The bigger your customer base gets, the nearer you’ll get to the point where the amount of churned customers exceeds the number of acquired customers. For every new customer you’ll get, one of the old customers walks out - and your growth stalls. You’ve reached the growth ceiling. 


If your churn rate is low it will take longer to reach this, but the truth is, smaller SaaS often can’t reach the average churn rates.

The studies referred for the average churn rates study larger companies who sell massive systems. It’s a huge effort to get a customer for such systems, but the customers stick to the solutions they choose. And that’s why the studies end up showing average churn rates that many low-touch SaaS with less dedicated customers can never reach.

But even if your churn rate would be low, you’d want to know the growth ceiling anyway.

WHY DO I WANT TO KNOW THE GROWTH CEILING?

The effect of knowing your growth ceiling is similar than having a Startup Death Clock. Knowing the date when your money is going to run out is a brilliant motivator.

Likewise, knowing when your business is going to plateau will motivate you to act in advance. The actions that you need to take to break through the ceiling don’t produce results overnight.

Especially improving churn often takes time. The seeds of the churn are sown when you acquire a customer. Sometimes the actions needed to improve churn are almost mini-pivots, like moving your focus from consumers to businesses. But just imagine how long it will take before that type of change is visible in the actual churn figures!

HOW IS THE GROWTH CEILING CALCULATED?

Growth ceiling is the most revenue/customers that your SaaS can achieve with its current dynamics.

You can calculate the maximum number of customers by dividing the number of new customers by your churn rate percentage.

After that, you can easily calculate your maximum revenue by multiplying the maximum number of customers with the average revenue per user (ARPU).

To get more reliable results, you should use long-time averages (or annual values), but in principle you can pick any time-frame. Just make sure you use stable figures and have the same time-frame for both new customers and churn rate.

I’m using monthly values in the following example.

If you acquire 20 new customers each month and your monthly customer churn rate is 10%, your customer base is not going to grow to over 200 customers.

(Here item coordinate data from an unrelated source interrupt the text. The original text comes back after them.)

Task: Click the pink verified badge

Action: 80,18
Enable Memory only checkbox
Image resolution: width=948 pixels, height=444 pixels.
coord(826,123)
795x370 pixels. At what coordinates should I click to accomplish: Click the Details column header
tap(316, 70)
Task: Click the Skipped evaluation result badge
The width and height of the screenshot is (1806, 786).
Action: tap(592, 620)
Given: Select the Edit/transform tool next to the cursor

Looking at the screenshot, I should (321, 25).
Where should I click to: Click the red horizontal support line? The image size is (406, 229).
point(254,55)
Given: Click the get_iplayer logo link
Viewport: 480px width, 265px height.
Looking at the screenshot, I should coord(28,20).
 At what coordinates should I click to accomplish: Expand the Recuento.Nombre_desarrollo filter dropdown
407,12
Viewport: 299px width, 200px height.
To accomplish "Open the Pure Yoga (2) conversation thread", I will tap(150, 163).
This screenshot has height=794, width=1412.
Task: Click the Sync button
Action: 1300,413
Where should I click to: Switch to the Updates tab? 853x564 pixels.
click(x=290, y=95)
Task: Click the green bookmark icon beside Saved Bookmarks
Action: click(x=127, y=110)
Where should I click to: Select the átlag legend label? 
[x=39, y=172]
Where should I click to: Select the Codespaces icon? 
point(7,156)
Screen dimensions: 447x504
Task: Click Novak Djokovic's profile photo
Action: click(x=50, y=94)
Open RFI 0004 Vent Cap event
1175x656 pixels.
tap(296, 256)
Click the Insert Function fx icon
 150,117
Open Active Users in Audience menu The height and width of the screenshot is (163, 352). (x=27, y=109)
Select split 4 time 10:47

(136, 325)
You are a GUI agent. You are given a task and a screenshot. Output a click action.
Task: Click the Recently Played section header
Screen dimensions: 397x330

Not unless you improve your metrics.

And if the average revenue per user is $27, then those 200 customers will end up paying you $5,400 per month.

OK, HOW DO I BREAK THROUGH THE CEILING?

You’ll do that by improving your business and the actual actions depend on your situation.

Of course, there are only three factors here:

  1. Customers you acquire

  2. Customers you lose

  3. Money you get from a single customer

If you can budge any of them, your growth ceiling will shift higher.

You can get more details and ideas from Joel’s superb growth ceiling article Driving SaaS Growth Through The Customer Lifecycle.

While using SaaS Compass I’ve seen how business dynamics change when the figures pass certain tipping points, so I definitely believe in the growth phases thinking that Joel presents in that article. It’s just sometimes hard to see in which phase you are in. But the more we use metrics like growth ceiling, the easier it will be to know which levers you need to pull to get more money.